A visit to Pest Free Banks Peninsula
December 7, 2022 12:59 pm
Kaitōrete is a narrow peninsula that juts out to the south of Banks Peninsula, between Te Waihora / Lake Ellesmere and the Pacific Ocean. A small gravel bank that runs between the Kaitōrete and Fisherman’s Point in Southbridge is moved aside by diggers four times a year to allow the waters to mingle.
At first glance it looks flat and bare; scrubby paddocks with the occasional shelter belt of Norfolk Pines. But look closer and there is more going on. Banded dotterels nest in dunes at the far end, scarab beetles scuttle and different types of flightless moth – a taonga species, that live nowhere else in New Zealand- waft through the grasses. By night, feral cats, stoats, ferrets and weasels snack on any unfortunate loners, and hedgehogs munch through lizards and eggs.

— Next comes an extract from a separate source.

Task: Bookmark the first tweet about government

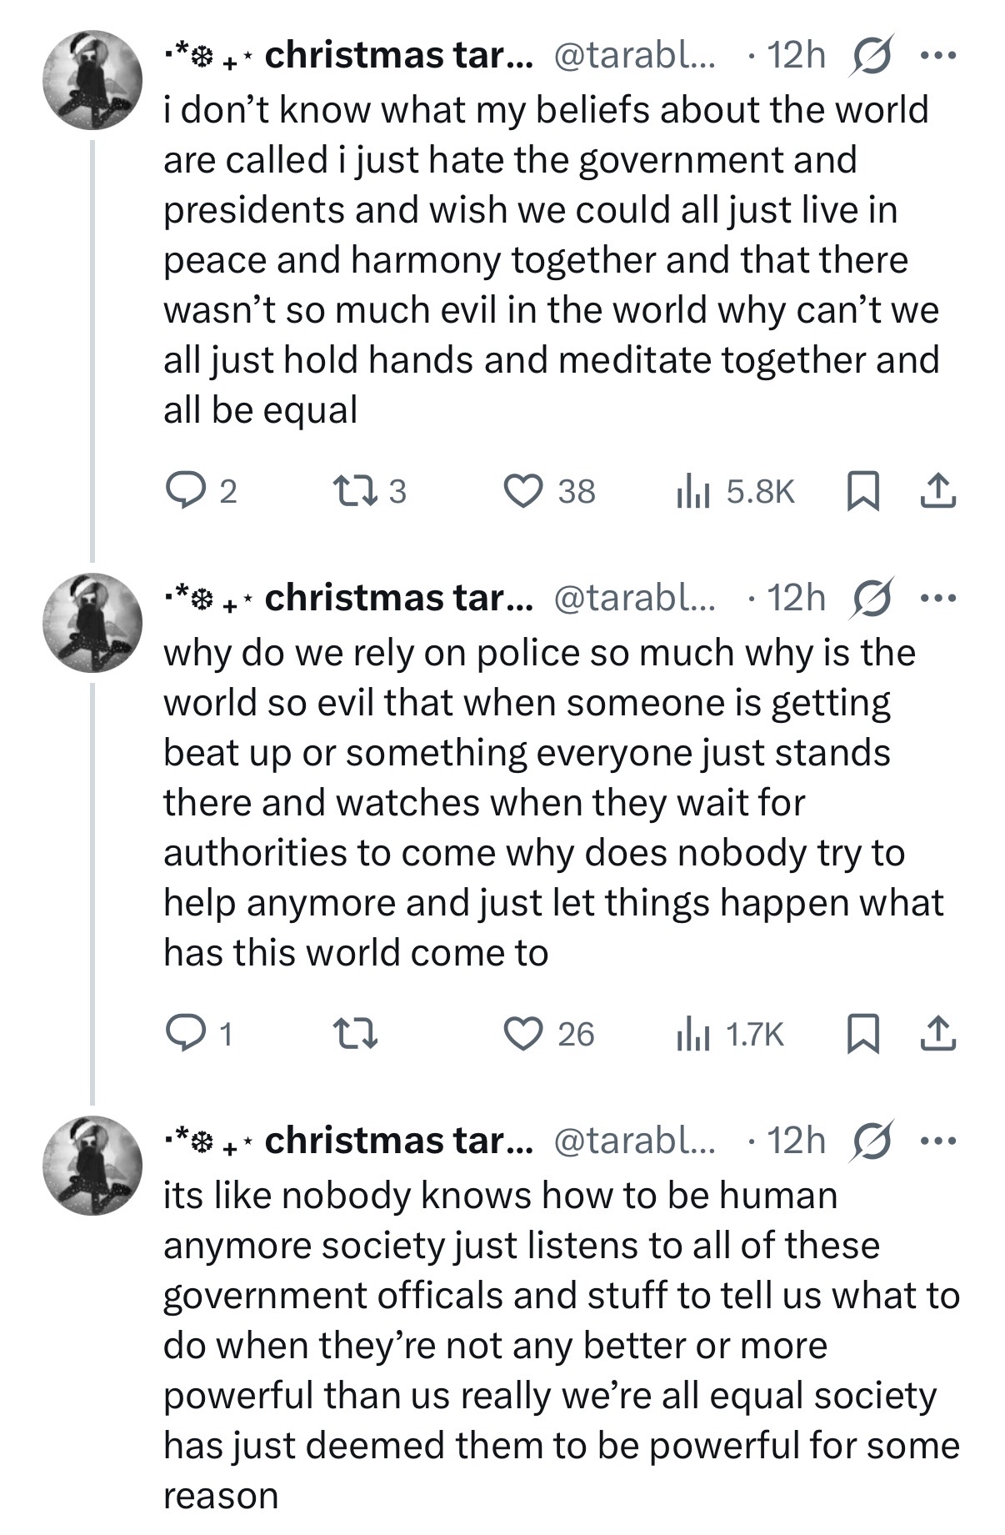Action: click(863, 490)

Land ownership is a jigsaw of Rūnanga land, farmland, scientific reserve, council, Crown and privately-owned. But one thing everyone agrees on is the need to remove predators and other pests.
As Sarah Wilson, Project Lead, Pest Free Banks Peninsula explained, “Kaitōrete is the first place we started the intensive trapping and monitoring work needed for elimination, because the community asked us to be involved.”
“The audacious goal is to eliminate six pest species – hedgehogs, feral cats, the 3 mustelids and possums. To do that we need a wide range of traps, because a little female weasel doesn’t weigh enough to trigger a DOC 200 trap, but a Holden trap with some careful tweaking works a treat.”
Our visit starts partway along Kaitōrete, with a presentation from Linda Falwasser, Chief Executive Officer of Tāwhaki. This joint venture is a unique partnership between two Rūnanga and the Crown to manage 1000 hectares. Te Taumutu Rūnunga and Wairewa Rūnunga have come together to form Kaitōrete Limited, and with the Crown, have set out to heal and rejuvenate the land, as well as explore opportunities to advance Aotearoa’s aerospace industry.
Tāwhaki plans to start by asking mana whenua about their aspirations for the land, whether it be the ability to restore traditional food-gathering practices, rejuvenate taonga species, remove farming, or any other environmental, social and economic benefits.
By building a relationship with Tāwhaki, Pest Free Banks Peninsula will be ready to help them achieve the pest free goals that flow from their environmental vision for the land. It is exciting to see our predator free projects supporting mana whenua aspirations for such a special area.
We pile back in the utes and eventually pull up at the Black Hut, the only structure at the western end of Kaitōrete, for a packed lunch and an overview of Pest Free Banks Peninsula. Tim Sjoberg, Senior Team Leader, talks us through the different tools they use to tackle the wide range of predators. David Miller, Chair of Pest Free Banks Peninsula Management Group and Mark Christensen, Chair of Pest Free Banks Peninsula Oversight Group can testify to how special Banks Peninsula is overall, and how committed the landowners are – testimony to the overall approach of “community led and agency supported”.
Sarah Wilson finishes by saying “We’re all out here together, we can be stronger together”.